Zimmerman found herself “floored by the stories” she heard from divestment advocates. One Palestinian student talked about how his “aunt and cousins didn't sleep for weeks when the bombs were falling overhead in Gaza.” Another talked about being “beaten at a checkpoint.”
When she searched for answers at Hillel, “most of [her] questions were met with radio silence.” They “were really scared to talk about the actual hard questions…about Israel's actions.” While the student president’s veto was upheld, Zimmerman found the process so ugly and painful that “it wasn't really a win.”
A few months later, Zimmerman read Peter Beinart’s article, "The Failure of the American Jewish Establishment" in the New York Review of Books. Beinart seemed to describe precisely the sort of behavior that she had experienced on campus. The Jewish community did not apply the liberal values she identified with when it came to Israel.
On a trip to Israel that summer, Zimmerman witnessed for the first time Israel’s mistreatment of Palestinians. She eagerly sought out a friend of her parents for guidance. He told her, “To be honest with you, I try not to look.”
Fortuitously, in the winter of 2011 Zimmerman met a J Street U organizer. The campus group’s objective to reclaim the Jewish tradition of “vigorous debate” and “change the politics on this issue” resonated with her. Zimmerman helped start one of the earliest chapters; the group had fewer than ten chapters at the time. During the 2012-13 school year, when Zimmerman served as the group’s national president, J Street U had grown to 50 campus chapters nationwide.

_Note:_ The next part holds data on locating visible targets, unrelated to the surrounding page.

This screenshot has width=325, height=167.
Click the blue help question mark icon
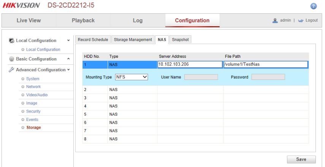point(314,6)
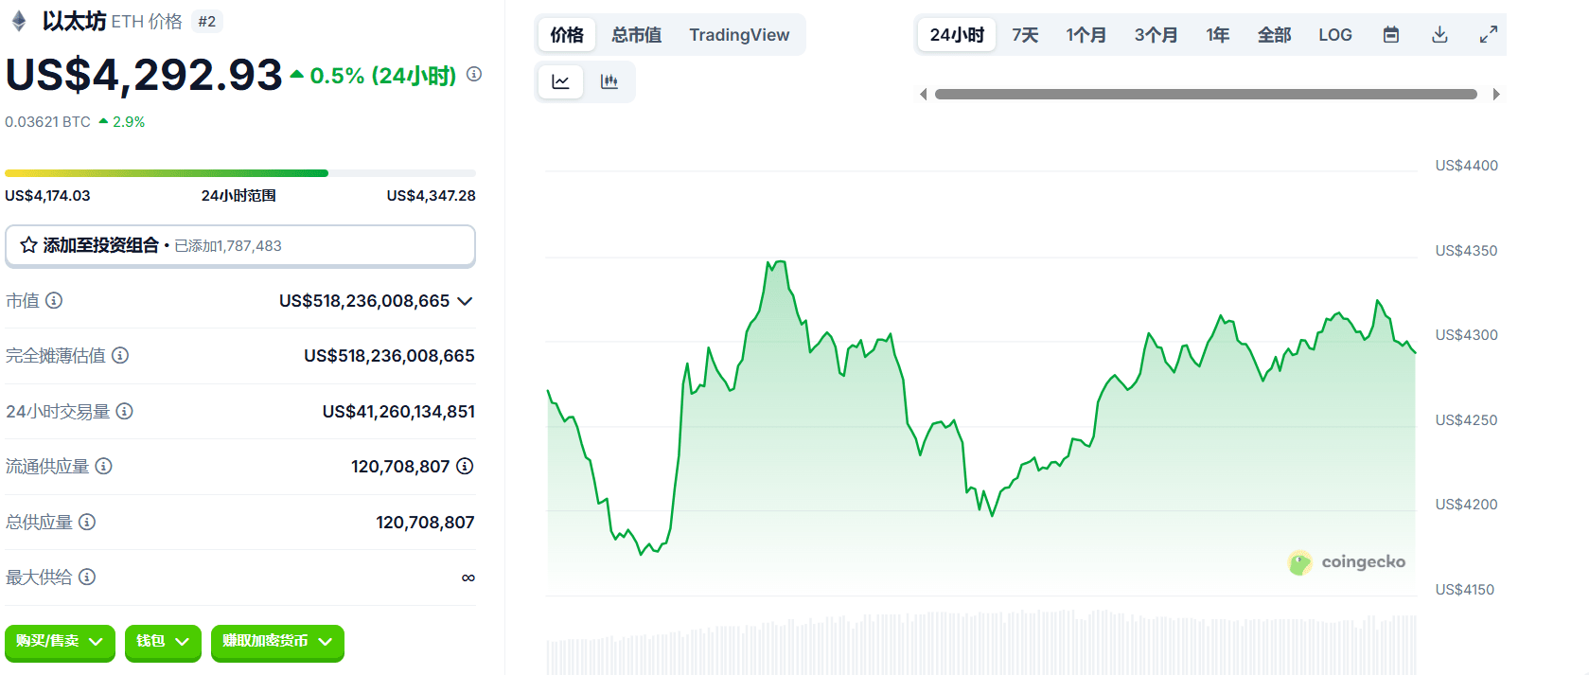Viewport: 1589px width, 675px height.
Task: Click the chart time range scrollbar
Action: click(x=1206, y=94)
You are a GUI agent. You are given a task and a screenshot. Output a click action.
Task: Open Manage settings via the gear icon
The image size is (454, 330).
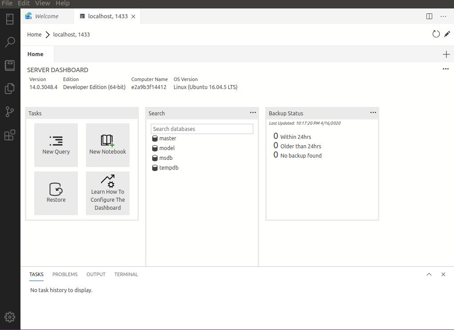click(x=10, y=317)
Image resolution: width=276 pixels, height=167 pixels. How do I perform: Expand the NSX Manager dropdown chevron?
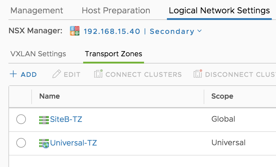(x=199, y=31)
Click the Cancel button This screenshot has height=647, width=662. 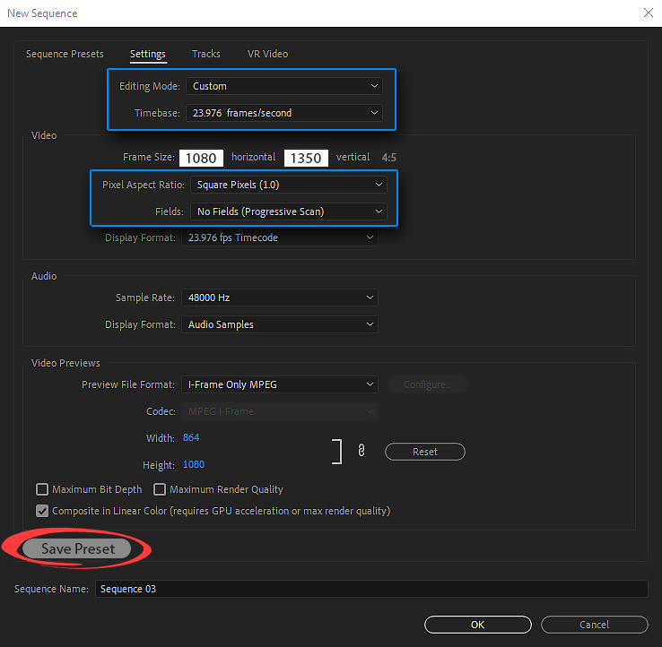594,625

When another divestment bill was introduced in Zimmerman’s senior year, J Street U worked with other Jewish students to defeat it. Zimmerman’s efforts to negotiate an alternative bill opposing the Occupation and endorsing “U.S. leadership for a diplomatic process towards a two-state solution” failed when she found unwillingness among Jewish students to speak against the Occupation. It appeared to Zimmerman that their actual goal was to “prevent any sort of public criticism and condemnation of Israel.”
Zimmerman became politically active again during the Gaza War of 2014. As the violence intensified, she met with other young Jews opposed to the war. They formed an ad hoc group called IfNotNow and held a series of vigils outside of the offices of the Conference of Presidents of Major Jewish Organizations in New York City. At each vigil, they read the names of Israelis and Palestinians who had been killed and recited the mourner’s kaddish. Over several weeks, the number of participants grew, and the vigils spread nationwide.
Since then, Zimmerman has been exploring with a small group how to “build a national grassroots movement in the American Jewish community that can transform the… de facto support for the Occupation that exists in the American Jewish community.”
Simone Zimmerman was born in 1990 in Los Angeles. As a child and adolescent, she participated in some of the central institutions of the United Synagogue of Conservative Judaism (USCJ): Jewish day school and high school, Camp Ramah, and United Synagogue Youth (USY).
Zimmerman’s maternal grandfather’s family made aliyah to Mandatory Palestine in the 1930s. Because of this, her great grandmother was the only one of twelve siblings to survive the Holocaust. The importance of Israel as a Jewish refuge was a foundational narrative of Zimmerman's family history.
Growing up, Zimmerman went to Israel both to visit family and as part of USCJ youth programs. About ten percent of her high school graduating class joined the Israel Defense Forces (IDF), as did many of her friends from USY.
In her freshman year at the University of California at Berkeley, Zimmerman joined the Israel Action Committee, the oldest pro-Israel group at UC-Berkeley. Her experience with a campus divestment resolution on campus that spring began to shift her political outlook.
Zimmerman initially met with J Street campus organizer Daniel May in the winter of 2011. He invited her to speak at the March 2011 J Street National Conference on a panel entitled, “Who is Afraid of BDS?" to speak on her experiences at UC-Berkeley. That summer, Zimmerman attended a J Street U trip and in the fall she became a founder of the J Street U chapter at UC-Berkeley.
Zimmerman was elected as national president of J Street U for the 2012-13 school year. In the summer of 2014, she worked as staff on a Birthright program.
In July 2014, Zimmerman and some friends held a series of vigils advertised through social media to protest the Gaza War. That group, organized under the name, IfNotNow, founded a grassroots Jewish movement dedicated to ending the Occupation.